The man finished eating half of his sandwich, and the paper crinkling resumed as he put the remainder away. Finally, the smell dissipated. We all breathed a sigh of relief. A half hour later, without my plaintiff noticing, I took off my shoes, and there was no smell. Vindicated. Case closed.
Much to my horror, not long after taking off my shoes the paper crinkling resumed, and the smells--bacon, turkey, onions--returned. I wanted to stand up, point at the sandwich eater and announce, "That smell: It is NOT my feet! It is that man's sandwich." Instead, I hurriedly attempted to return my shoes to my feet before my plaintiff noticed. But he turned, took in the sight of me in my flustered, embarrassed, almost frantic attempt to put my shoes on, and gave me a look.
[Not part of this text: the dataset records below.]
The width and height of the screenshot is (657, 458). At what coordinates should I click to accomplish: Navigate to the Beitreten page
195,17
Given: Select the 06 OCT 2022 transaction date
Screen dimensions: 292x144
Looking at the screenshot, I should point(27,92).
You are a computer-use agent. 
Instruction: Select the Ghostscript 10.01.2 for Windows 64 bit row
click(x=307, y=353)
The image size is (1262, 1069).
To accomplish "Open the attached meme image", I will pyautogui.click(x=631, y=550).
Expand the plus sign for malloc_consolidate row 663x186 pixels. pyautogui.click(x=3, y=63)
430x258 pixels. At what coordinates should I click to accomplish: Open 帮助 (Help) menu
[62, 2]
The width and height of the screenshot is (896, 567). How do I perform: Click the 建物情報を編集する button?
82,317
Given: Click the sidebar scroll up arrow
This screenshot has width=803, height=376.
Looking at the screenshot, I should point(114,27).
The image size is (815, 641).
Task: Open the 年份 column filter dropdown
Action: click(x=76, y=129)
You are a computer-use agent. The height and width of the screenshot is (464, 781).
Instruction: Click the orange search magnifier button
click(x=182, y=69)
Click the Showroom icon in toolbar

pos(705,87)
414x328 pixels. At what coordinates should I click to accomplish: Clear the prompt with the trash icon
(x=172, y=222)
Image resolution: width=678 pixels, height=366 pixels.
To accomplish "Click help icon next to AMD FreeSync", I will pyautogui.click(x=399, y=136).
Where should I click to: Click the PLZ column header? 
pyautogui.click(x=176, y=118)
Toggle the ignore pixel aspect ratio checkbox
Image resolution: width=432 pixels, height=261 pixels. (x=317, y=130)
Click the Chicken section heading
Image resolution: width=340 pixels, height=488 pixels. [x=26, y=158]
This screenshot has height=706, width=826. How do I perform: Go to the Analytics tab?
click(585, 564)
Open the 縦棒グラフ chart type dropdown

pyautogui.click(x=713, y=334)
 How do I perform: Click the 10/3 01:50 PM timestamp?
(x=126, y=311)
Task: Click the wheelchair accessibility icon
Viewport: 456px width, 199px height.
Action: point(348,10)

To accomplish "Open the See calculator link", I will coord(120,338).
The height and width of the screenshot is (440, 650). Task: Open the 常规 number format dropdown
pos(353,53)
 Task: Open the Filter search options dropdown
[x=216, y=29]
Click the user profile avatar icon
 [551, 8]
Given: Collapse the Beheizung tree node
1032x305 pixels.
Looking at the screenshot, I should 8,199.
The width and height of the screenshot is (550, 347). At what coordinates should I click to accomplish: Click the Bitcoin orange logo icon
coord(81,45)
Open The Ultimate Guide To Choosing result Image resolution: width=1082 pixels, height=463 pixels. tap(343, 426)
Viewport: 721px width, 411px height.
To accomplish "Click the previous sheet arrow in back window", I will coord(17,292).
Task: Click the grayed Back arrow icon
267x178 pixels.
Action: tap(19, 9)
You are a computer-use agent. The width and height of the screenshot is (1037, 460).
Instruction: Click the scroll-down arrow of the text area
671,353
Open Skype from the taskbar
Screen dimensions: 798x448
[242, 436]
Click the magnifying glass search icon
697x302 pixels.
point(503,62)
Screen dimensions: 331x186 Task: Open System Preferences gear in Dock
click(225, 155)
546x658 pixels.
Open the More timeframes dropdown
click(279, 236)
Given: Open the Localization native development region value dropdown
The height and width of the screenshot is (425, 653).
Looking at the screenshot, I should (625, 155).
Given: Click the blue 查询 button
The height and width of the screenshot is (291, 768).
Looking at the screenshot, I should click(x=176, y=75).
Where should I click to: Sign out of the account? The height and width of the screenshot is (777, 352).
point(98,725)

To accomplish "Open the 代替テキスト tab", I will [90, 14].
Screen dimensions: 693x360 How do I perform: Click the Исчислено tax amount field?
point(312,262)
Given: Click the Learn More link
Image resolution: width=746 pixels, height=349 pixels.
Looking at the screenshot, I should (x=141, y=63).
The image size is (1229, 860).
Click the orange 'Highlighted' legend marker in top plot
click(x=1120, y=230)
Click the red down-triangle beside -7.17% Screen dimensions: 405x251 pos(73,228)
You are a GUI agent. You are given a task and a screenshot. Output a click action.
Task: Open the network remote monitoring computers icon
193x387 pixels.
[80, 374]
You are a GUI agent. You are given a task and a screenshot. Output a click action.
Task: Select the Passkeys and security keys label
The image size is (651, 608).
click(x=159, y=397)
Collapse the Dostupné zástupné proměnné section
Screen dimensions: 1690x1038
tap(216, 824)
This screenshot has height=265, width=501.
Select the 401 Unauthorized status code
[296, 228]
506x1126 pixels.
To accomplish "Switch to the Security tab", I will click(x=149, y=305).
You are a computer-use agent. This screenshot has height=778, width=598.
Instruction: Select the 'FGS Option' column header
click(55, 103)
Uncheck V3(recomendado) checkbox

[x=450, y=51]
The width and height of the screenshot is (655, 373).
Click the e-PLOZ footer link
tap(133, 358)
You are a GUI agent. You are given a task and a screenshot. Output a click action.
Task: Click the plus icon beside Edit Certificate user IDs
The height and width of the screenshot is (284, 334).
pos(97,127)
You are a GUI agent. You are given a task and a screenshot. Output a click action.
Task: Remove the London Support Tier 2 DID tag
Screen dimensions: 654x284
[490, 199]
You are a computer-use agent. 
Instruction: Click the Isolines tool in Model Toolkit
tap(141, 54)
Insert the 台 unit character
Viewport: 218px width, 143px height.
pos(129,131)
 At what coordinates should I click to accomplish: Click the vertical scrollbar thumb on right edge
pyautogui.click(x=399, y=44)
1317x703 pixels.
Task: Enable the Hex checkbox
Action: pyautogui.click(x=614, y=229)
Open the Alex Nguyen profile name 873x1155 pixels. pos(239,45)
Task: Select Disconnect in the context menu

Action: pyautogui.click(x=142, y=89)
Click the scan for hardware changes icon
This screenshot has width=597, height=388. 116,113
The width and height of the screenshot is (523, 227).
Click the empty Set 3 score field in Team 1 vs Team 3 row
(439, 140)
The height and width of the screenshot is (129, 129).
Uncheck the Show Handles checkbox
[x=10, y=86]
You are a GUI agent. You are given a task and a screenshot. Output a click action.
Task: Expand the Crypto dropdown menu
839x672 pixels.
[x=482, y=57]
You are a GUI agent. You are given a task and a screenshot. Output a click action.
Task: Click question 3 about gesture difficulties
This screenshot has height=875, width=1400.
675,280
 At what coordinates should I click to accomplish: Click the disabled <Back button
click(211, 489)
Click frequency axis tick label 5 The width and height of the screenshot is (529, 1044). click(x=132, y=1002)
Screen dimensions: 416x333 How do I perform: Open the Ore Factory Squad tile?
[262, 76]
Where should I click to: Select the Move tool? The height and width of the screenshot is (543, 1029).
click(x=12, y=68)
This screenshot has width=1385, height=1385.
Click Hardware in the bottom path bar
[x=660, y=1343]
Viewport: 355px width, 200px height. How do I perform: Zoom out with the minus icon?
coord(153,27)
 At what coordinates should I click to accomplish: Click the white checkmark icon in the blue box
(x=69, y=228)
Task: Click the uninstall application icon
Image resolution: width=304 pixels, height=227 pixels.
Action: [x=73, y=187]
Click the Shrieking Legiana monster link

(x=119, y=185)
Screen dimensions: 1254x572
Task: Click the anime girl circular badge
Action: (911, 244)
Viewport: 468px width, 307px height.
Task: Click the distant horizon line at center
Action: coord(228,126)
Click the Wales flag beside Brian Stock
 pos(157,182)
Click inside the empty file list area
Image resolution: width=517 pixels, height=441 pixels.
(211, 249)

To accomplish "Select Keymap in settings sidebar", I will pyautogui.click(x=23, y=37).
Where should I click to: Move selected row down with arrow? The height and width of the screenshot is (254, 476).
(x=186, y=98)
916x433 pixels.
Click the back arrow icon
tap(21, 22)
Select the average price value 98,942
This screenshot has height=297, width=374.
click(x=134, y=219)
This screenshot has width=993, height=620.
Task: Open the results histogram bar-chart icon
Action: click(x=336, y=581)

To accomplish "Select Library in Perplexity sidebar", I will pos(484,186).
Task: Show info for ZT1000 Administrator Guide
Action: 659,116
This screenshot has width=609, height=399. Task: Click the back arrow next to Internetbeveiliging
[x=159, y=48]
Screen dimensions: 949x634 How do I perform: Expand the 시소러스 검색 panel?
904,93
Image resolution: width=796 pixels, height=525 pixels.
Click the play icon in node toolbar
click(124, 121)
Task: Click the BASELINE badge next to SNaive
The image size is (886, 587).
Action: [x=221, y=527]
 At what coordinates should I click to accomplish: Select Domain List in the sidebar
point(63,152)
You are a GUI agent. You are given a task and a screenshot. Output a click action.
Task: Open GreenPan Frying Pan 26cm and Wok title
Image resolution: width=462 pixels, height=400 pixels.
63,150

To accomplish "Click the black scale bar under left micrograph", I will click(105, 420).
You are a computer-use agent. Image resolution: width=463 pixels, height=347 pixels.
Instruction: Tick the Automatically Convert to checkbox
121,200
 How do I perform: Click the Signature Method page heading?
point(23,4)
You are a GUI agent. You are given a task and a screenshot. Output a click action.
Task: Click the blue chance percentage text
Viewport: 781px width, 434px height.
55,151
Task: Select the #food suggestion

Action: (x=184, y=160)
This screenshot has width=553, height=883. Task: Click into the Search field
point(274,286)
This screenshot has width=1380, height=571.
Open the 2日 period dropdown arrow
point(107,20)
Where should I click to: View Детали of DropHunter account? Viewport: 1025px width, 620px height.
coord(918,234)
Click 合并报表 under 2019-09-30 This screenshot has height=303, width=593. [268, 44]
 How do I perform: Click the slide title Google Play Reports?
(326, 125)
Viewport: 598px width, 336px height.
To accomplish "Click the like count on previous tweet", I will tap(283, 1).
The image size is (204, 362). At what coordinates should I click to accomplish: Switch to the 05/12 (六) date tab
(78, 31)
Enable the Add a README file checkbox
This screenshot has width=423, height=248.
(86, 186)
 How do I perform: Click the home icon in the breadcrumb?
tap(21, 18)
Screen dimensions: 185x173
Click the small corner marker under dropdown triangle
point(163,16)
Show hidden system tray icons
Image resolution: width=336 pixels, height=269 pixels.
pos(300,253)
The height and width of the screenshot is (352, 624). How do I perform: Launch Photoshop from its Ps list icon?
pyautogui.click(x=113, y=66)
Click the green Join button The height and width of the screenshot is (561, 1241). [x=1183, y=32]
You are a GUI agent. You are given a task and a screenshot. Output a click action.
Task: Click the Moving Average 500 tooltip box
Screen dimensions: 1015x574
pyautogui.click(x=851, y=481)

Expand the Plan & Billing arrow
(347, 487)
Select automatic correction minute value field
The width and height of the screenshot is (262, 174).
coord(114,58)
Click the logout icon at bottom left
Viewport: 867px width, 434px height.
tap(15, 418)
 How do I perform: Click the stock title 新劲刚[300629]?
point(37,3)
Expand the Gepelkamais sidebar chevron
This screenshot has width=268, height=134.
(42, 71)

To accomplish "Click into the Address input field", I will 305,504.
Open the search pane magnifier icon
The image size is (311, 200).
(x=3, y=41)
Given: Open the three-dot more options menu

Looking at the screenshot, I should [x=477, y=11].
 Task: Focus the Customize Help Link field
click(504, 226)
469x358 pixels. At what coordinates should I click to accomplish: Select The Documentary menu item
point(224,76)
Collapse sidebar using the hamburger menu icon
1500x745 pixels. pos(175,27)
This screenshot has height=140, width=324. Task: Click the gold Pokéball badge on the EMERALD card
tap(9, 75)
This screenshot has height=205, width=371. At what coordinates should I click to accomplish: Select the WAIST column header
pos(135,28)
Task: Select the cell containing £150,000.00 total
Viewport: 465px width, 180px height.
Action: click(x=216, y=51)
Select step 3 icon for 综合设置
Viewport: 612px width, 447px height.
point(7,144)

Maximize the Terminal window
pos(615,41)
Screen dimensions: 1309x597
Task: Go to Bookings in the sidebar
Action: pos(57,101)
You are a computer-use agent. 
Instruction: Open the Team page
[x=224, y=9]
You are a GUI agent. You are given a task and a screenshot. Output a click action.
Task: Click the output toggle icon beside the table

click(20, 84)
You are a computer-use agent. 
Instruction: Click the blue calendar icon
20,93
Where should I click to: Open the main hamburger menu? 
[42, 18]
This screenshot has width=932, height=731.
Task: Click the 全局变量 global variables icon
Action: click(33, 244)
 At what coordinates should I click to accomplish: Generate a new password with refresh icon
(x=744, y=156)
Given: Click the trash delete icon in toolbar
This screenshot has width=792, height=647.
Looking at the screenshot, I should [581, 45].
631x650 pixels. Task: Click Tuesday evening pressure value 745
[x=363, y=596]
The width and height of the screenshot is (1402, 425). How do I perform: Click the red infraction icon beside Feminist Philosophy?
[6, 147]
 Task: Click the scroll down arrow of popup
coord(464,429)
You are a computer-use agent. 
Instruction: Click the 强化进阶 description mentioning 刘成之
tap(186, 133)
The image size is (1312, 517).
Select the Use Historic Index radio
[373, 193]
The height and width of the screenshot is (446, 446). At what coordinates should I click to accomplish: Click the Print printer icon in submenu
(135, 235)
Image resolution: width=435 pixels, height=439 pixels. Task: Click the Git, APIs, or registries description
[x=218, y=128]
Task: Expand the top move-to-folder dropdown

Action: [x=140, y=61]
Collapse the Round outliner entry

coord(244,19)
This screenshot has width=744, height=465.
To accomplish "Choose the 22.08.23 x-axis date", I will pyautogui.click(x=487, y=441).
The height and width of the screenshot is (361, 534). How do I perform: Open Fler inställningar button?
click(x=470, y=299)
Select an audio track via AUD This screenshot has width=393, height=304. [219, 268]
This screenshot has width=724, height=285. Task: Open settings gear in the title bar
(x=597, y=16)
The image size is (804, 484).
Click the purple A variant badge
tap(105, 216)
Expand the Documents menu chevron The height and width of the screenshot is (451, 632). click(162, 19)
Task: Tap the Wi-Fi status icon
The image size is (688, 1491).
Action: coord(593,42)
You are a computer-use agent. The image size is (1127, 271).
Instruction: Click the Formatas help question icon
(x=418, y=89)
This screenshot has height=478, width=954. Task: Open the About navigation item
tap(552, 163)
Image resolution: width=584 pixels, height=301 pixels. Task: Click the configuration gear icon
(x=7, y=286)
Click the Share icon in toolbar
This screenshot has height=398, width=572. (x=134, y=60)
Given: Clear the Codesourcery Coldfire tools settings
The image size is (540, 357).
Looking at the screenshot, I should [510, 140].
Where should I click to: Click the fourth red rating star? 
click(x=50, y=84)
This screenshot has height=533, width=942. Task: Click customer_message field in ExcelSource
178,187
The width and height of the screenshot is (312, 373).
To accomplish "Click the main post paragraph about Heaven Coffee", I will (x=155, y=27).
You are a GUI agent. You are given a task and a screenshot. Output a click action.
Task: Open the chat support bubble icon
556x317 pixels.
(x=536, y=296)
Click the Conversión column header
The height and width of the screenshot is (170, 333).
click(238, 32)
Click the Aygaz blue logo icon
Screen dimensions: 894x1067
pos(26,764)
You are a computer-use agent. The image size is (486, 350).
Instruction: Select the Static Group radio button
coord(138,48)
The look said, "I am disappointed in you, Josh. I know and you know that the smell is from your feet. You tried to convince me otherwise, but now we both know. Please keep your stinky feet in their shoes."
I thought about my first philosophy course in college. We read David Hume, and he showed that constant correlation does not imply causation. I wanted to tell him about it. I wanted to tell him that this was like a Seinfeld episode, to tell him that it wasn't my fault. Instead I shrugged, finished putting on my shoes, and kept them on for the rest of the ride. Busted, but innocent.
It brought me back to 2006 when I stood at a table full of gorgeous spinach, unable to sell a leaf, and people looked askance at me, all because Cargill's cows pooped in Dole's lettuce. It didn't seem right then. It doesn't now.
There is, of course, a right way to regulate food safety: The law should be appropriate to the scale and to the operating principle of the producer; it should encourage diverse, decentralized, local farming; it should be thorough, it should have teeth. It should put the bulk of its resources into regulating the centralized, large-scale, industrial operations that are responsible for most outbreaks of food born illness. In this last round, and before, we fought for these things. One day, we'll get them.
In the meantime, please tell people that this other food we've got--the food from the farmers market, or the CSA, or your backyard, or your window-box--has about as much to do with the latest food scare as my socked feet have to do with a Subway sandwich.